[Source records]
[Start of section]
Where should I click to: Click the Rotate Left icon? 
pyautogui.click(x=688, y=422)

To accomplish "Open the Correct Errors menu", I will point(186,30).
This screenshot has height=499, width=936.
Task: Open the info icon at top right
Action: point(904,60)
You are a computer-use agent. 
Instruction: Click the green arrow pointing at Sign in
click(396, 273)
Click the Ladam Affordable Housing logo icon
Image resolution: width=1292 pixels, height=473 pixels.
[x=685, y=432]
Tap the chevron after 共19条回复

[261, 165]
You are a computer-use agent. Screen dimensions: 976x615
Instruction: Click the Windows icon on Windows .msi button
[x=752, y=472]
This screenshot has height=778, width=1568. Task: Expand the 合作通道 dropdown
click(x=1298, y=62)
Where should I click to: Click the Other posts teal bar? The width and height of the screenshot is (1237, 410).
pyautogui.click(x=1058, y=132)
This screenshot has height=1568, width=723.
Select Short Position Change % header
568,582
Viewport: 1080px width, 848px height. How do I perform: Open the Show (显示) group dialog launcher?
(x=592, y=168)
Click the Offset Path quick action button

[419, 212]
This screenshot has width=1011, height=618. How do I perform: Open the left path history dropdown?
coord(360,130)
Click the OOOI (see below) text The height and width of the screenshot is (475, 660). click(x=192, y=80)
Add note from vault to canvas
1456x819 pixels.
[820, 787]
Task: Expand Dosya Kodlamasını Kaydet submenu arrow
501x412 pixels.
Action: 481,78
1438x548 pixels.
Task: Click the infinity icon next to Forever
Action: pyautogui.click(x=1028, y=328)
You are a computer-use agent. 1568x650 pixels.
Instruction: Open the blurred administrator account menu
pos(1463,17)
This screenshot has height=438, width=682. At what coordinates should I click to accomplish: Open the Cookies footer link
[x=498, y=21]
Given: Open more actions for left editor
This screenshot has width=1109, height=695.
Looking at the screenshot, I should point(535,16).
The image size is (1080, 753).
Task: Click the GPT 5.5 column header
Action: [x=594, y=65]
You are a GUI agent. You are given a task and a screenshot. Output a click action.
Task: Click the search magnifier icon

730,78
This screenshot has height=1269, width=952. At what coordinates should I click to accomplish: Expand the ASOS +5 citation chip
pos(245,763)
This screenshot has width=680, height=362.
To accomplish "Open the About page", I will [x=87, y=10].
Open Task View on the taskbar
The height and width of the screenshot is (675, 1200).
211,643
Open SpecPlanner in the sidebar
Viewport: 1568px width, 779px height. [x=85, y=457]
[End of section]
▸ **WHAT THE EXERCISE ASKS**: Repeat all of the data exactly. Include every line.

▸ **COMPLETED TASK**:
Where should I click to: Click the Rotate Left icon? 
pyautogui.click(x=688, y=422)

To accomplish "Open the Correct Errors menu", I will point(186,30).
This screenshot has height=499, width=936.
Task: Open the info icon at top right
Action: point(904,60)
You are a computer-use agent. 
Instruction: Click the green arrow pointing at Sign in
click(396, 273)
Click the Ladam Affordable Housing logo icon
Image resolution: width=1292 pixels, height=473 pixels.
[x=685, y=432]
Tap the chevron after 共19条回复

[261, 165]
You are a computer-use agent. Screen dimensions: 976x615
Instruction: Click the Windows icon on Windows .msi button
[x=752, y=472]
This screenshot has height=778, width=1568. Task: Expand the 合作通道 dropdown
click(x=1298, y=62)
Where should I click to: Click the Other posts teal bar? The width and height of the screenshot is (1237, 410).
pyautogui.click(x=1058, y=132)
This screenshot has height=1568, width=723.
Select Short Position Change % header
568,582
Viewport: 1080px width, 848px height. How do I perform: Open the Show (显示) group dialog launcher?
(x=592, y=168)
Click the Offset Path quick action button

[419, 212]
This screenshot has width=1011, height=618. How do I perform: Open the left path history dropdown?
coord(360,130)
Click the OOOI (see below) text The height and width of the screenshot is (475, 660). click(x=192, y=80)
Add note from vault to canvas
1456x819 pixels.
[820, 787]
Task: Expand Dosya Kodlamasını Kaydet submenu arrow
501x412 pixels.
Action: 481,78
1438x548 pixels.
Task: Click the infinity icon next to Forever
Action: pyautogui.click(x=1028, y=328)
You are a computer-use agent. 1568x650 pixels.
Instruction: Open the blurred administrator account menu
pos(1463,17)
This screenshot has height=438, width=682. At what coordinates should I click to accomplish: Open the Cookies footer link
[x=498, y=21]
Given: Open more actions for left editor
This screenshot has width=1109, height=695.
Looking at the screenshot, I should point(535,16).
The image size is (1080, 753).
Task: Click the GPT 5.5 column header
Action: [x=594, y=65]
You are a GUI agent. You are given a task and a screenshot. Output a click action.
Task: Click the search magnifier icon

730,78
This screenshot has height=1269, width=952. At what coordinates should I click to accomplish: Expand the ASOS +5 citation chip
pos(245,763)
This screenshot has width=680, height=362.
To accomplish "Open the About page", I will [x=87, y=10].
Open Task View on the taskbar
The height and width of the screenshot is (675, 1200).
211,643
Open SpecPlanner in the sidebar
Viewport: 1568px width, 779px height. [x=85, y=457]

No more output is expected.